YOUR OBJECTIVE:
Return every line in the listing below that contains the word "header".

_____

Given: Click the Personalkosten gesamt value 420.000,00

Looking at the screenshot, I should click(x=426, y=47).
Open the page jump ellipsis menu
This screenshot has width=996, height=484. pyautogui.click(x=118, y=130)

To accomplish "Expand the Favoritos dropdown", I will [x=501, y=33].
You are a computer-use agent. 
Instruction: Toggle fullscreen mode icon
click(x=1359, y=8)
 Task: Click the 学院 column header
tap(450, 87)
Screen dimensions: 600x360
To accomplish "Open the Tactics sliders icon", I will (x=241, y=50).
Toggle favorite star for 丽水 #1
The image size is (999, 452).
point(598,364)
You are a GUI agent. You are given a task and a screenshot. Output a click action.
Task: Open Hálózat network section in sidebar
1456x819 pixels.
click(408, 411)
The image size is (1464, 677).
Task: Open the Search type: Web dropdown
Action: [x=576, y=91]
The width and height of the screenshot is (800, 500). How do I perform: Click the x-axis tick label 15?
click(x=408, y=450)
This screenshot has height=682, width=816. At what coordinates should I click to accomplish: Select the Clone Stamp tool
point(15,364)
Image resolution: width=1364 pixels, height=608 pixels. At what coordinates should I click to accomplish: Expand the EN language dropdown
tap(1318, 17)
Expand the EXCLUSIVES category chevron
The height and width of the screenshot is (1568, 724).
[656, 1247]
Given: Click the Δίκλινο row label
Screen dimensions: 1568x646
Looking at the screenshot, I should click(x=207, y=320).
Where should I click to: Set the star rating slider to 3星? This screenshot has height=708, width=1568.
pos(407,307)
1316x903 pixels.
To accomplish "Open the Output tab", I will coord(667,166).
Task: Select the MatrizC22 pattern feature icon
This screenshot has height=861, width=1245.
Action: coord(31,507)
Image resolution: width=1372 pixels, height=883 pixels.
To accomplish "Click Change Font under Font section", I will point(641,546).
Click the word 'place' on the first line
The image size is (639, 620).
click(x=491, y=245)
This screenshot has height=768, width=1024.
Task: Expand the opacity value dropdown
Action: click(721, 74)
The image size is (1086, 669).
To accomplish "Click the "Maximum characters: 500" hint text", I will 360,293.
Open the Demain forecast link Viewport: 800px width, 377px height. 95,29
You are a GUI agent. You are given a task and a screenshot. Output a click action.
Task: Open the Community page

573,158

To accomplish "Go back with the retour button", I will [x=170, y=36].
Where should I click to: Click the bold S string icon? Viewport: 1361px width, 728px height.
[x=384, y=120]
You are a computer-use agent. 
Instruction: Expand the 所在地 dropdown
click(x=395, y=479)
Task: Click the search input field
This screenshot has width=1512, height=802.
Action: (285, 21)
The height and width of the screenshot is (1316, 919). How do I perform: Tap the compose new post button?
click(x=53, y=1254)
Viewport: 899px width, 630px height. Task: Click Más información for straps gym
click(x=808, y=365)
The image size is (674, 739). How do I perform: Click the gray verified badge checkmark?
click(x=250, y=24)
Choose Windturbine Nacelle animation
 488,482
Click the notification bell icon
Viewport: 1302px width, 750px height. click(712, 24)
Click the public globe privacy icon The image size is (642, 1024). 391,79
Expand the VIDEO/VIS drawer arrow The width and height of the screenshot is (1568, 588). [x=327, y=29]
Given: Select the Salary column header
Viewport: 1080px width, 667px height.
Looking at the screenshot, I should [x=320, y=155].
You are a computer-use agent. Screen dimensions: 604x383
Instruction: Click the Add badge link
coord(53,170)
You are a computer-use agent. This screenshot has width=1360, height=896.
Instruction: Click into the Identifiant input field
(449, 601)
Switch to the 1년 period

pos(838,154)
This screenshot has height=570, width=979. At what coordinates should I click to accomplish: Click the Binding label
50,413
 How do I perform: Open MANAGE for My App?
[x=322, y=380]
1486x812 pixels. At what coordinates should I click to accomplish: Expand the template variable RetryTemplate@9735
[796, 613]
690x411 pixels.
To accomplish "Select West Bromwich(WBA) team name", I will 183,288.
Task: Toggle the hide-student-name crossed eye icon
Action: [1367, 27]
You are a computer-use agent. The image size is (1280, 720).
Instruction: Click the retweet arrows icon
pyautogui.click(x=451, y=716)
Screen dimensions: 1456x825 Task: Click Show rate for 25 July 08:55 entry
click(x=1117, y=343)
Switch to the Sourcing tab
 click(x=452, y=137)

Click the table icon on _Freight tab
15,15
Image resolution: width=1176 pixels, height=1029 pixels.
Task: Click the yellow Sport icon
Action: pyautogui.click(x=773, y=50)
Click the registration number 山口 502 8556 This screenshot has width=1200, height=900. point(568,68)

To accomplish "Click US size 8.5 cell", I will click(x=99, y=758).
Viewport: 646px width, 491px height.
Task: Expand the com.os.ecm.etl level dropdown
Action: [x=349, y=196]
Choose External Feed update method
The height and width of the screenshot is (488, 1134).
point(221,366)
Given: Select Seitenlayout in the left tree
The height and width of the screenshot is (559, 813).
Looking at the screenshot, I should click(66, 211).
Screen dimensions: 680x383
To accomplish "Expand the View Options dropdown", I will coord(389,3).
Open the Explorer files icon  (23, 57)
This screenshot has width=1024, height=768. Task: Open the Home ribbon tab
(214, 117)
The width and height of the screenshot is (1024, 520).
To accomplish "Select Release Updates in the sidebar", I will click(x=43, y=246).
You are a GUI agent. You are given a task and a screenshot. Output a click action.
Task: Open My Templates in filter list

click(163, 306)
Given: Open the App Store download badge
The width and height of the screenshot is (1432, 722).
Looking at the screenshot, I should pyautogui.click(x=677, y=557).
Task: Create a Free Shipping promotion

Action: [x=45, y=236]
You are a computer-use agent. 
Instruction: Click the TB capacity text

_____

THE REPLY:
 Task: Click the 学院 column header
Given: Select the Salary column header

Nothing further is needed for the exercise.